In order to properly prepare for the worst case scenario, it is imperative that you take the proper precautions before you even move in to your new home.

First, you must conduct a walk-thru with your new landlord or authorized representative. Your landlord should actually recommend this, but be prepared just in case. Be sure to have a pen and paper handy, taking notes as you walk thru each and every aspect of your new residence. Pay careful attention to holes in screens, nicks in walls and mirrors, bathtub stains and residue, as well as the overall cleanliness and wear throughout. Another important point is to have the person who walks with you, either your landlord or authorized representative, sign their name on the bottom of the walk-thru. After you sign, make a photo copy of the paper and send it to your landlord accompanying your first month's rent check.



If you really want to be on the ball, you will take pictures along your walk-thru. Be sure to have a camera that will print out the date on all pictures. Keep these pictures in a safe place where you can easily access them if necessary. More importantly, do not pack them deep in a box when you are preparing to move out, as that is when you will need them the most, if at all.

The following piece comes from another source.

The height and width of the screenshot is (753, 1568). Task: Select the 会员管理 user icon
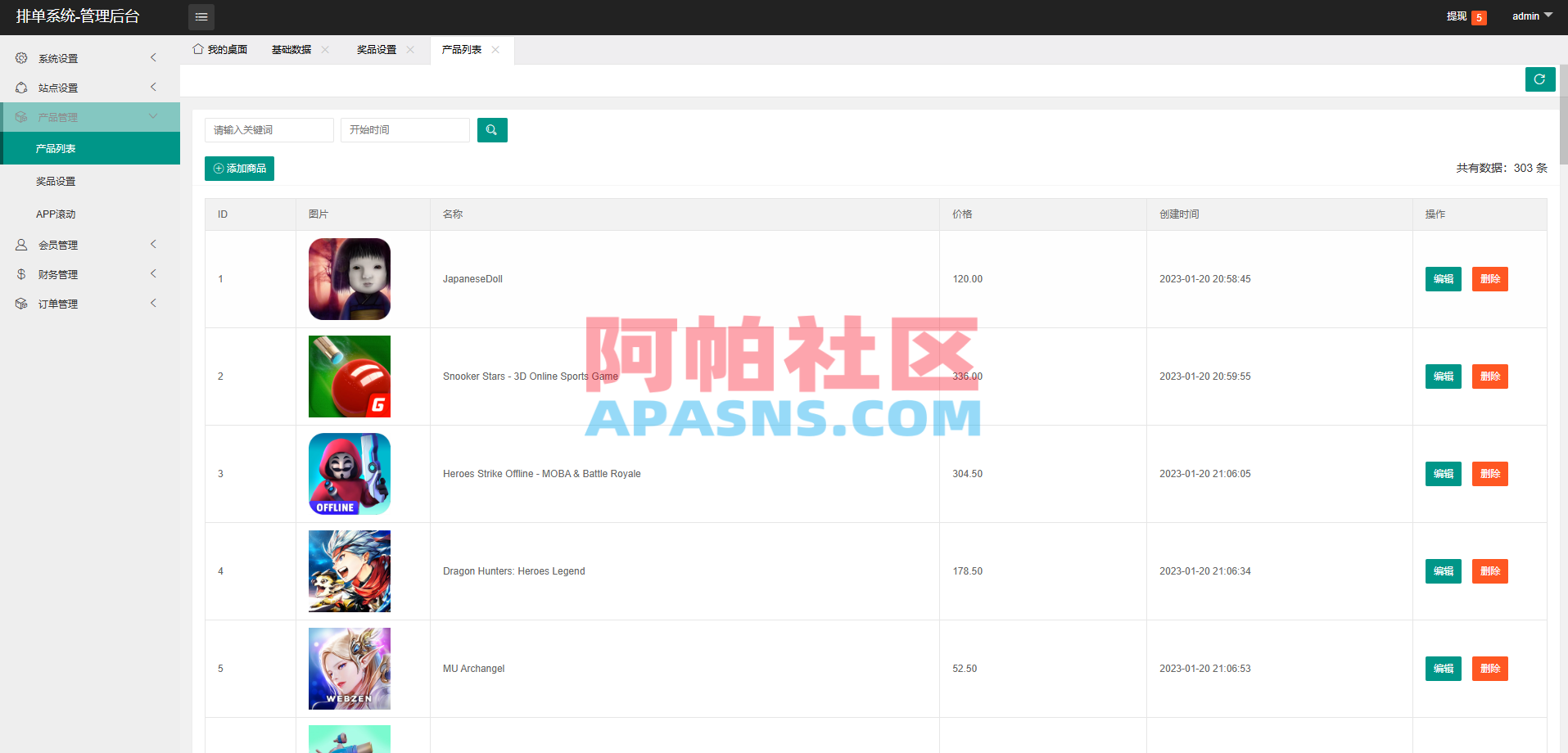point(20,244)
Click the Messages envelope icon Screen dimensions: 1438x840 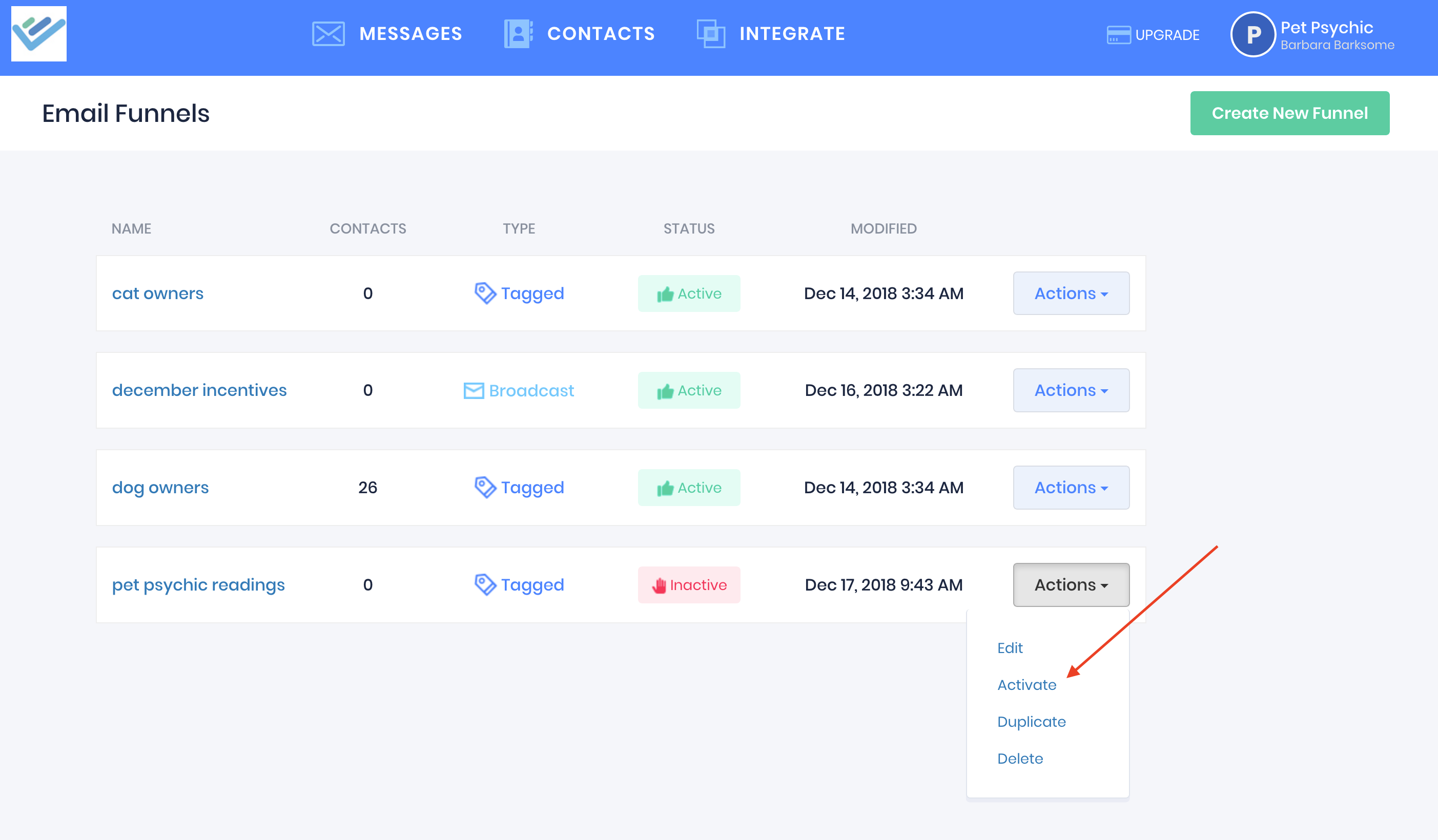[328, 34]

When signing your lease, if you have one, you will sometimes be required to pay a security deposit against any damage that might incur while you reside there. This deposit cannot legally be a greater dollar amount than one month's rent. Also, in most states, your landlord is required to deposit your money into an interest bearing savings account at a local bank. In some cases, they must give you, in writing within thirty days of receipt of the deposit, the bank name, branch office, account number and dollar amount in the account. If this is not done, you may be legally eligible to ask for your full security deposit back at any time during which you live at the property, even if you do cause any physical damage. Be sure to check local government housing laws for your state for any additional information.

If damage is produced while you live there, you do have to pay for the repair or replacement of the damage. This does not include normal wear and tear, such as hole from hanging pictures or slight dings in the wall. It would usually fall into circumstances such as breaking down a door or putting a hole in the wall.

You are also not responsible for steam-cleaning the wall to wall carpeting prior to moving out. The landlord has plenty of rules that they need to follow as well, usually including painting the walls and cleaning the carpet. So don't be duped into paying for something that you don't legally have to pay for.

Each state does have different guidelines and laws to follow, so be sure to check your local government's website. Tenant/Landlord disputes are a common issue, and unfortunately they are not always pleasant. By knowing your legal rights prior to moving in, and taking pictures on your walk-thru, you can significantly decrease your odds of being sued by your landlord for damages that you had absolutely nothing to do with.